[Recorded data]

* * * *

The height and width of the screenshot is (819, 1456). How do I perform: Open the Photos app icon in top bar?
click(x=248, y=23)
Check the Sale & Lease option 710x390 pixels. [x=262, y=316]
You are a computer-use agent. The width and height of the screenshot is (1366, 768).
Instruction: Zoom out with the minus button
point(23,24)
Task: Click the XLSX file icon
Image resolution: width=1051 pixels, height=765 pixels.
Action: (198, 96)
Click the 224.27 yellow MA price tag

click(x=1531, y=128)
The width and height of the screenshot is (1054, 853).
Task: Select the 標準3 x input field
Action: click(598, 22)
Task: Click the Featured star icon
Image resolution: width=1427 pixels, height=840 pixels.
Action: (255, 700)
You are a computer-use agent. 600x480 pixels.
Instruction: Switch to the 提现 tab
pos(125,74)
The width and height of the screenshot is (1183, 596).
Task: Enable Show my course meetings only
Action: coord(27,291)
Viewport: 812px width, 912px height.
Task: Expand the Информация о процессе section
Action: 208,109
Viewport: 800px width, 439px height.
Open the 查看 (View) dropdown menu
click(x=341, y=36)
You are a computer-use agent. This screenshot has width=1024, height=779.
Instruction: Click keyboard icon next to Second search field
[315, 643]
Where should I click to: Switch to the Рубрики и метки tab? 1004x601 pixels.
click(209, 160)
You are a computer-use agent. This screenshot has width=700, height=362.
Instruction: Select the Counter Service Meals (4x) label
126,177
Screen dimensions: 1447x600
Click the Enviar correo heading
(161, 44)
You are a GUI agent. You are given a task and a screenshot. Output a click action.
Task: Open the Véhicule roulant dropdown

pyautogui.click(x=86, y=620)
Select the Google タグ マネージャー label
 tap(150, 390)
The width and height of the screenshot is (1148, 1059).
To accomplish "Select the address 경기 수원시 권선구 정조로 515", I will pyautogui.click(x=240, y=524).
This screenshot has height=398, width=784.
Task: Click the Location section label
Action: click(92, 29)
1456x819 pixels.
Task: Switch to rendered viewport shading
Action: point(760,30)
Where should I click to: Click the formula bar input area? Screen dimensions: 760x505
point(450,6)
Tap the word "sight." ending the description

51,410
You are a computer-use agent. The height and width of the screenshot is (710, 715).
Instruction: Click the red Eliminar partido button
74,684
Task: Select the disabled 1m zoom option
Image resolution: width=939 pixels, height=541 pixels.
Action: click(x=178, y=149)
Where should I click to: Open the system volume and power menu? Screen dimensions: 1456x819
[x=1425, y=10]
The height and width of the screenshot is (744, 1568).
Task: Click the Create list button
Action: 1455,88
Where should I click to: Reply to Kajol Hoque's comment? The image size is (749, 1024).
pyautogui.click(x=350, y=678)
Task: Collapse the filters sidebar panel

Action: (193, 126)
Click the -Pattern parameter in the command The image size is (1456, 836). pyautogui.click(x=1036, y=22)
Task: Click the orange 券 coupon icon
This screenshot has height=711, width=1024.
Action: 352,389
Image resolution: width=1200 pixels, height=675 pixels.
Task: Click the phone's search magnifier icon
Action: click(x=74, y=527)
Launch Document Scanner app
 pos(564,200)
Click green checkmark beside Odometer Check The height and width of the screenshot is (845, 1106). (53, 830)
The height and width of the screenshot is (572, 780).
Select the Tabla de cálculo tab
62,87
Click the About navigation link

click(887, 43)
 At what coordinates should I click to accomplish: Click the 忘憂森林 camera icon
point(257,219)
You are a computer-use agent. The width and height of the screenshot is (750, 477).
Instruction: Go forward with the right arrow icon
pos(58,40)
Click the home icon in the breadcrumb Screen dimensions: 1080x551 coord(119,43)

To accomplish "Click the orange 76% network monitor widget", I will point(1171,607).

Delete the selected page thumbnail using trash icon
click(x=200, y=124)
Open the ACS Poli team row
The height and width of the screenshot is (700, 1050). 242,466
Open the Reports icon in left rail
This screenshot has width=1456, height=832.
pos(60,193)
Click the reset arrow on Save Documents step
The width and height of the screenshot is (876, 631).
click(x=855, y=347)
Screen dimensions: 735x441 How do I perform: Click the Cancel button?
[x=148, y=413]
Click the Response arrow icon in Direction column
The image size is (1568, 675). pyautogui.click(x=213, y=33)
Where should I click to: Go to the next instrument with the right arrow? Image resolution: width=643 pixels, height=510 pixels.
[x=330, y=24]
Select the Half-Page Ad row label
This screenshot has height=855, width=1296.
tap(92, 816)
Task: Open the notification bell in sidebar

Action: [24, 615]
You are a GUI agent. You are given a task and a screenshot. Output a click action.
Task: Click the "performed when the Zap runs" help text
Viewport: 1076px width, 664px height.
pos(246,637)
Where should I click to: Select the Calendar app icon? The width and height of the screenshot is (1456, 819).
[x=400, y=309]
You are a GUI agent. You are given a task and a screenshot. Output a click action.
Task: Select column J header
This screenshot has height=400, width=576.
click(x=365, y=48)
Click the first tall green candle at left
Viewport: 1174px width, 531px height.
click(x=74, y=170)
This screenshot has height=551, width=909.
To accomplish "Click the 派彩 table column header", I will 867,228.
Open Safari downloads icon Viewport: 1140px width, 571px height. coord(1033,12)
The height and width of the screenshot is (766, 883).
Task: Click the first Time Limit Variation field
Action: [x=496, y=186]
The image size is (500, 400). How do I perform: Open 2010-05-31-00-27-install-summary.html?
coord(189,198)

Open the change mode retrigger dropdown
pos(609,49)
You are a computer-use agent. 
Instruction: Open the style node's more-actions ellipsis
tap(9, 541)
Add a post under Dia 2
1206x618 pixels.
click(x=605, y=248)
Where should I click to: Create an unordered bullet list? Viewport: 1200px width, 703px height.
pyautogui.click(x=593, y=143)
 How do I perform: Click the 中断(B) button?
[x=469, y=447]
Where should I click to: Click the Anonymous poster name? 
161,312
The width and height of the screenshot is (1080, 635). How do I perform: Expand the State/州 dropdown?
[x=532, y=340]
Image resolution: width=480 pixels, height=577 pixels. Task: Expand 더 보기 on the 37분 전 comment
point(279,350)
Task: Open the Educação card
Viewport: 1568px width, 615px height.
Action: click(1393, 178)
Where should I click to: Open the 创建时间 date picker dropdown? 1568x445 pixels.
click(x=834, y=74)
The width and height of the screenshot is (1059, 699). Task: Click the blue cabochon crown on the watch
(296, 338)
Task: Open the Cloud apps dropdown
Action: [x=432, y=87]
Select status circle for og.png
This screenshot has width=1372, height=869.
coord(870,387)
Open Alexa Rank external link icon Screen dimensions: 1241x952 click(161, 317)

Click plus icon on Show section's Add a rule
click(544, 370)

* * * *

SHORT TASK: Count how many lines in the rows above contain the string "option". Reply with the number only.

RESULT FOR THIS TASK: 2